* **What this task involves**
Write out the lines of the listing below without any change, starting at its first line and ending at the line that contains "(x=622, y=287)".

Records from a data source:
=-=-=-=-=

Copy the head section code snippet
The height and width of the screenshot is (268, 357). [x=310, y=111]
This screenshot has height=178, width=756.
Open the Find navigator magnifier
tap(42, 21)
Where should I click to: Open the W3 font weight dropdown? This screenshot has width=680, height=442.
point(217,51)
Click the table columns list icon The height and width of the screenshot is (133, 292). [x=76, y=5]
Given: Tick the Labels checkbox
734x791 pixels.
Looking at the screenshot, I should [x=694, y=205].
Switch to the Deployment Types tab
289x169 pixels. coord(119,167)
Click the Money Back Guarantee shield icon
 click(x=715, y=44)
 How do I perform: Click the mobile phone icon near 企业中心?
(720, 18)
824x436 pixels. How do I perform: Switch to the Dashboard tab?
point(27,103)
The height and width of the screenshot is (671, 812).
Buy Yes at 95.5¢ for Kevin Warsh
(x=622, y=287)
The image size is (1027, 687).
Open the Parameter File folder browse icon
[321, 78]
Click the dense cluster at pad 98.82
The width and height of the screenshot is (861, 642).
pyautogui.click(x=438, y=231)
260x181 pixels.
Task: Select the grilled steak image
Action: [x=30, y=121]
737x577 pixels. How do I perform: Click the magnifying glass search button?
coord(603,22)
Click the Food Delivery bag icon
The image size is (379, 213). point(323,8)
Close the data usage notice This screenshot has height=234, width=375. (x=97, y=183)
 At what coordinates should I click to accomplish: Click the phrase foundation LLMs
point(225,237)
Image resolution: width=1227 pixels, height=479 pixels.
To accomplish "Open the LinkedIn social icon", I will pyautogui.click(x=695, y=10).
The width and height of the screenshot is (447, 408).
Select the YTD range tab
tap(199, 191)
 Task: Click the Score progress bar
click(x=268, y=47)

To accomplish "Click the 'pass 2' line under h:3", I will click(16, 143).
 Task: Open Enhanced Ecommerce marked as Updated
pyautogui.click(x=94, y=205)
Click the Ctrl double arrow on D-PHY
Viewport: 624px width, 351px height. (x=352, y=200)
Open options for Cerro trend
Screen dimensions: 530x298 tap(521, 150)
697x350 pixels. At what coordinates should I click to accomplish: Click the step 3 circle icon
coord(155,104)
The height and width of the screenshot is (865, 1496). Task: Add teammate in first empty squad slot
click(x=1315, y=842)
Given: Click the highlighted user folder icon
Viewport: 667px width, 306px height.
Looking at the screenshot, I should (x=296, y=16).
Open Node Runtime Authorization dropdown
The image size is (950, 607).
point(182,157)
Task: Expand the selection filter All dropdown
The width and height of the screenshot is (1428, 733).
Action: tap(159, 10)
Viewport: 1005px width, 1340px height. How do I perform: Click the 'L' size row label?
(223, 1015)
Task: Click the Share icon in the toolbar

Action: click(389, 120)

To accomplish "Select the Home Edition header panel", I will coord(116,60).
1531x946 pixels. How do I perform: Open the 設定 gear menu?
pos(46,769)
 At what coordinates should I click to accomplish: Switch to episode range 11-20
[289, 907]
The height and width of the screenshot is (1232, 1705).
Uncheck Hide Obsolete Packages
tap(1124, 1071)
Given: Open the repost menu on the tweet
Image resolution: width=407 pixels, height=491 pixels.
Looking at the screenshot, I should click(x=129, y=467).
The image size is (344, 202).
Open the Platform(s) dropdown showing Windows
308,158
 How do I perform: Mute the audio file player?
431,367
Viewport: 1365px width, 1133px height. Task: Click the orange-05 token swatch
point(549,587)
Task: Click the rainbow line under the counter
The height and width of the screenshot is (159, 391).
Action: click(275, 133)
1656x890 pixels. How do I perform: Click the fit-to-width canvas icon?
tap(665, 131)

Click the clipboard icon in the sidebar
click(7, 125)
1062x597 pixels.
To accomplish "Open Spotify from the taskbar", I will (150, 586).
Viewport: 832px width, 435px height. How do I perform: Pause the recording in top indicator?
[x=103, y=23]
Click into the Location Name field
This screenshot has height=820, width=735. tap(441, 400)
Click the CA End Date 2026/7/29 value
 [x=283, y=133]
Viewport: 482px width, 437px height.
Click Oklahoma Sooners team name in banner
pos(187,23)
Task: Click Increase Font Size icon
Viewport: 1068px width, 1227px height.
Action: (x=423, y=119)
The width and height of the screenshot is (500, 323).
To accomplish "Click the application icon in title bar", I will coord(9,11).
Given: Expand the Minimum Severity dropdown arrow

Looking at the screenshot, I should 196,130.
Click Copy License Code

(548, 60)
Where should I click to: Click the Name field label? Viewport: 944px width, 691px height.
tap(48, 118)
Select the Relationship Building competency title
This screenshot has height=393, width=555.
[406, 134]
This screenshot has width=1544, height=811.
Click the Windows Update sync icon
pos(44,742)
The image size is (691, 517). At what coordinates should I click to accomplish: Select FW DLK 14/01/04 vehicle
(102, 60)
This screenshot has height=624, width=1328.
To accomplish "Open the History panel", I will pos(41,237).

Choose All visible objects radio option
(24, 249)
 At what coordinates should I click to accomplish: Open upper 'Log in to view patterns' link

=-=-=-=-=

* **Solution to this problem**
Copy the head section code snippet
The height and width of the screenshot is (268, 357). [x=310, y=111]
This screenshot has height=178, width=756.
Open the Find navigator magnifier
tap(42, 21)
Where should I click to: Open the W3 font weight dropdown? This screenshot has width=680, height=442.
point(217,51)
Click the table columns list icon The height and width of the screenshot is (133, 292). [x=76, y=5]
Given: Tick the Labels checkbox
734x791 pixels.
Looking at the screenshot, I should [x=694, y=205].
Switch to the Deployment Types tab
289x169 pixels. coord(119,167)
Click the Money Back Guarantee shield icon
 click(x=715, y=44)
 How do I perform: Click the mobile phone icon near 企业中心?
(720, 18)
824x436 pixels. How do I perform: Switch to the Dashboard tab?
point(27,103)
The height and width of the screenshot is (671, 812).
Buy Yes at 95.5¢ for Kevin Warsh
(x=622, y=287)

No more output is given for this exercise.